The current code can't possibly evaluate to true. The result is that we push {AArch64::WZR, 0} and {AArch64::XZR, 0} pairs onto the KnownRegs vector. While this is actually very true, this has no effect other then to increase compile-time.

I'll fix this now and rerun correctness just to be safe.

First pass comments below:

lib/Target/AArch64/AArch64RedundantCopyElimination.cpp
135

This comment needs updating.

248

I think a few opcodes are missing here (it also might be a good idea to sort these so you can visually search through them more easily):
ADCSWr
ADCSXr
SBCSWr
SBCSXr
ADDSWrx
ADDSXrx
ADDSXrx64
SUBSWrx
SUBSXrx
SUBSXrx64

mcrosier added inline comments.Jul 18 2017, 1:21 PM
lib/Target/AArch64/AArch64RedundantCopyElimination.cpp
135

Will do.

248

Sure, I can add those (along with test cases).

A few more comments (still looking)...

lib/Target/AArch64/AArch64RedundantCopyElimination.cpp
7–8

This comment needs some updating as well: not just zero copies are removed and not just cbz/cbnz branches are handled.

19

Change this to 'if the flag setting opcode defined a register'

48–51

Not really related, but can you add a FIXME to look into handling CCMP opcodes as well?

206–207

Can you move this check down into the if(!ClobberedRegs[SrcReg] ...) check so that we don't miss cases where the destination is not WZR/XZR but the immediate is symbolic?

test/CodeGen/AArch64/machine-zero-copy-remove.mir
2

It seems like overkill to test every opcode here.
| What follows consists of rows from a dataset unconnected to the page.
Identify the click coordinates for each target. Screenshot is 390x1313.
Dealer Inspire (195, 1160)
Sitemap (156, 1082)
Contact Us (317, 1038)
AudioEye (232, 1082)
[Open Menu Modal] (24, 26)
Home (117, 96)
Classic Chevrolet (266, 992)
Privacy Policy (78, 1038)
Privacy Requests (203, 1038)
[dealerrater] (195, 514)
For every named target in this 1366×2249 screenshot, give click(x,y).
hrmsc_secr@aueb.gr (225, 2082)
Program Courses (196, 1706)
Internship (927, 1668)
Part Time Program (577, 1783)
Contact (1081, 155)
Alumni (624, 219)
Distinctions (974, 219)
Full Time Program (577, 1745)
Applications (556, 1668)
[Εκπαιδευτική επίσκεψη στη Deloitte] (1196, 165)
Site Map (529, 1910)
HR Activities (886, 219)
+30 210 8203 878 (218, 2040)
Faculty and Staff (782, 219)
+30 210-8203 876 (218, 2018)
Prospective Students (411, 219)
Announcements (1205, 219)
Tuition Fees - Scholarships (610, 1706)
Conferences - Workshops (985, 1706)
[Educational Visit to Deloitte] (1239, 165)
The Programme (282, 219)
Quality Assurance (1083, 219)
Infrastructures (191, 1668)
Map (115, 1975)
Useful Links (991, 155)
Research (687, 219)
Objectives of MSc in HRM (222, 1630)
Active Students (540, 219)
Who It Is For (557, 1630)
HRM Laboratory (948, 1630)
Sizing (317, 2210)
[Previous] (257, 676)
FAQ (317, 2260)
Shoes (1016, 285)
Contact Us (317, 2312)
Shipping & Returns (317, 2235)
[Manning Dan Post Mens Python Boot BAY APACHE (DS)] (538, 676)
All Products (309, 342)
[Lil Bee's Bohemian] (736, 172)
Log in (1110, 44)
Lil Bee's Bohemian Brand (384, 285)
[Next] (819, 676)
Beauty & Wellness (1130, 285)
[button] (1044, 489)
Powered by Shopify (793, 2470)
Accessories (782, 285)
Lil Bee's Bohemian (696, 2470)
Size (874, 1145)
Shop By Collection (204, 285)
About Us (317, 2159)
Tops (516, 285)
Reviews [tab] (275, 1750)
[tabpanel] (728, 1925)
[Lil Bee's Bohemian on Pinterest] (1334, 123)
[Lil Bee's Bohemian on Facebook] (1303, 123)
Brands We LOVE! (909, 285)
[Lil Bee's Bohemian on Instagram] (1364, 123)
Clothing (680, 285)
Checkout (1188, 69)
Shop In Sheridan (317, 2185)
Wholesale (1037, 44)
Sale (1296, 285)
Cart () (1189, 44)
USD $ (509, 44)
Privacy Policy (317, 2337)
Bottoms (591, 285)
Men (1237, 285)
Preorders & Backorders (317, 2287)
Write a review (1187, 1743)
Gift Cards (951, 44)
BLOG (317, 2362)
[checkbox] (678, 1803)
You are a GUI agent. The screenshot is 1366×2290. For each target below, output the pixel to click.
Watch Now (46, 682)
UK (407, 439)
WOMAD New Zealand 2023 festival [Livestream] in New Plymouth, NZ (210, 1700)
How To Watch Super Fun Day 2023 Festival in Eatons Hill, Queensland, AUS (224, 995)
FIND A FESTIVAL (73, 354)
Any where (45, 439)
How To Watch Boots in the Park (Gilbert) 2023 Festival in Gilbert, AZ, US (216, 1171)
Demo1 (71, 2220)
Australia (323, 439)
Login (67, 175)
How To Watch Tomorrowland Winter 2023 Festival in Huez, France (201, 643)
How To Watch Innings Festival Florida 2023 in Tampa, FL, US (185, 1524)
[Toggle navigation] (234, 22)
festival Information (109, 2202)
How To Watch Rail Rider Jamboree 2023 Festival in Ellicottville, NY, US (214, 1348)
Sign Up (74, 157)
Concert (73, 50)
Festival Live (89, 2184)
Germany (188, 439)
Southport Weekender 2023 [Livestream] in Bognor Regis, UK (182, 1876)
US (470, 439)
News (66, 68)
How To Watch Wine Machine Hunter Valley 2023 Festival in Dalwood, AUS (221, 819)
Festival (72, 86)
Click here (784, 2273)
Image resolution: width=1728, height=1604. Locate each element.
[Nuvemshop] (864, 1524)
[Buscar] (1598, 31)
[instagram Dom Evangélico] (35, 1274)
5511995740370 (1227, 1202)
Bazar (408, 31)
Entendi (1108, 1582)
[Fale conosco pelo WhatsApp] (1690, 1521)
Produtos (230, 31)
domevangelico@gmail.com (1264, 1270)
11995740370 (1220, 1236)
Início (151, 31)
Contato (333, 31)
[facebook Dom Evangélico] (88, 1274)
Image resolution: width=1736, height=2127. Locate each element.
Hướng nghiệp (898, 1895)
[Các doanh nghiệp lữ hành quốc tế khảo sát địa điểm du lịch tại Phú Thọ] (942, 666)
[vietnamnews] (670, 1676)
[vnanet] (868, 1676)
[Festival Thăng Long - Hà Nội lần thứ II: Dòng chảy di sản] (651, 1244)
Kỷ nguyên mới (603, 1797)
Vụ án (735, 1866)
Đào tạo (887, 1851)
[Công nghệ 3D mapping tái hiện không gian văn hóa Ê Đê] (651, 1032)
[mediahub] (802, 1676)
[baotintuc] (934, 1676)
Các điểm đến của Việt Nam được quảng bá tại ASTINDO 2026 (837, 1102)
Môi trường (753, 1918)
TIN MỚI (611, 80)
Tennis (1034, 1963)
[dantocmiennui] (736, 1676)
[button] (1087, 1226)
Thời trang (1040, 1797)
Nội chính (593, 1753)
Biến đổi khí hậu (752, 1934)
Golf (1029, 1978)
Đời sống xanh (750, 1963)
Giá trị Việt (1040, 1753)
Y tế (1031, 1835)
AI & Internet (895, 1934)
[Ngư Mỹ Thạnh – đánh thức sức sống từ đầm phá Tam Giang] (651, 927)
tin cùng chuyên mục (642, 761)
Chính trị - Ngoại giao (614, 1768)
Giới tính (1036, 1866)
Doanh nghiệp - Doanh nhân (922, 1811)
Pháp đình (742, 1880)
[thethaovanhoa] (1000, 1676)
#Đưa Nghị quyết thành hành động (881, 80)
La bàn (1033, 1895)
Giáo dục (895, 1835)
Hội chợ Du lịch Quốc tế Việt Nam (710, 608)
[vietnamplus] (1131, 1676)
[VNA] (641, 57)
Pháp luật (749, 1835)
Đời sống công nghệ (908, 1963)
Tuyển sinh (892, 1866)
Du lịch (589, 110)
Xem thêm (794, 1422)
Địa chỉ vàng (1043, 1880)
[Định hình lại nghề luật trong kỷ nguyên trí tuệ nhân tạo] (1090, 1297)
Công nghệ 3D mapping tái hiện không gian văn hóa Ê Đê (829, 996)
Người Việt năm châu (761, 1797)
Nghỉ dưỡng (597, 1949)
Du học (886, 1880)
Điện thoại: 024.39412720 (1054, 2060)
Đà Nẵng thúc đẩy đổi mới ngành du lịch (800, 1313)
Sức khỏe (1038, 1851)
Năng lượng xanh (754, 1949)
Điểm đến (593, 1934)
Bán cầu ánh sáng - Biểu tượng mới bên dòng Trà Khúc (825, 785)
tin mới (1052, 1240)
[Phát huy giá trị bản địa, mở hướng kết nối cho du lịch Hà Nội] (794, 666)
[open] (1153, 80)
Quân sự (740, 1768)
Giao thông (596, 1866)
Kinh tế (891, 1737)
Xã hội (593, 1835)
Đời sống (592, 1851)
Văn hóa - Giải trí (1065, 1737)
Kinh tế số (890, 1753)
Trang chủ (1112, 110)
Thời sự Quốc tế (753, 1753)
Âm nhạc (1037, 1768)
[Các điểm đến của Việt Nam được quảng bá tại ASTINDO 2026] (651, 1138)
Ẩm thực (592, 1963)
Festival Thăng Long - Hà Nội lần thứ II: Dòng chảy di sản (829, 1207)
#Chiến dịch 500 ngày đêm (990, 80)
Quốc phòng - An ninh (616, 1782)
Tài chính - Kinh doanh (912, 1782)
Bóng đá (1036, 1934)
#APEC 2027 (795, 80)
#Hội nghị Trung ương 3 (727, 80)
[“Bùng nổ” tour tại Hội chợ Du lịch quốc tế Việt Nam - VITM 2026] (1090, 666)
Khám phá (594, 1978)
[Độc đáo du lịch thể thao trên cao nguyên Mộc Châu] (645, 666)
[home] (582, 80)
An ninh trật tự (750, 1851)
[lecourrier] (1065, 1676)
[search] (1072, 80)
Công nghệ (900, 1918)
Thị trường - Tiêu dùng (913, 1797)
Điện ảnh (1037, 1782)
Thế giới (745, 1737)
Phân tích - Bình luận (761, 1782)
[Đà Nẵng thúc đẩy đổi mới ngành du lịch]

I think more negative test coverage would be better.

Final comments below:

lib/Target/AArch64/AArch64RedundantCopyElimination.cpp
155

I find reviewing this part of the change a bit confusing since we're using ClobberedRegs in both knownRegValInBlock() and optimizeCopy(), but the uses are distinct as far as I can tell. I wouldn't object to a refactoring change that split these uses into two variables.

mcrosier updated this revision to Diff 107516.Jul 20 2017, 8:02 AM

Address most of Geoff's feedback.

The one remaining ask is to add additional negative tests, which I'm working on this very moment.

mcrosier marked 10 inline comments as done.Jul 20 2017, 8:02 AM
mcrosier updated this revision to Diff 107523.Jul 20 2017, 8:22 AM

-Add one additional FIXME from an earlier feedback.

mcrosier updated this revision to Diff 107565.Jul 20 2017, 12:18 PM

-Add a few more negative tests, per Geoff's request.

mcrosier marked an inline comment as done.Jul 20 2017, 12:19 PM
mcrosier updated this revision to Diff 107567.Jul 20 2017, 12:32 PM

Just for fun add one more test where we can remove a redundant copy and a redundant move.

gberry accepted this revision.Jul 20 2017, 2:20 PM
This revision is now accepted and ready to land.Jul 20 2017, 2:20 PM
This revision was automatically updated to reflect the committed changes.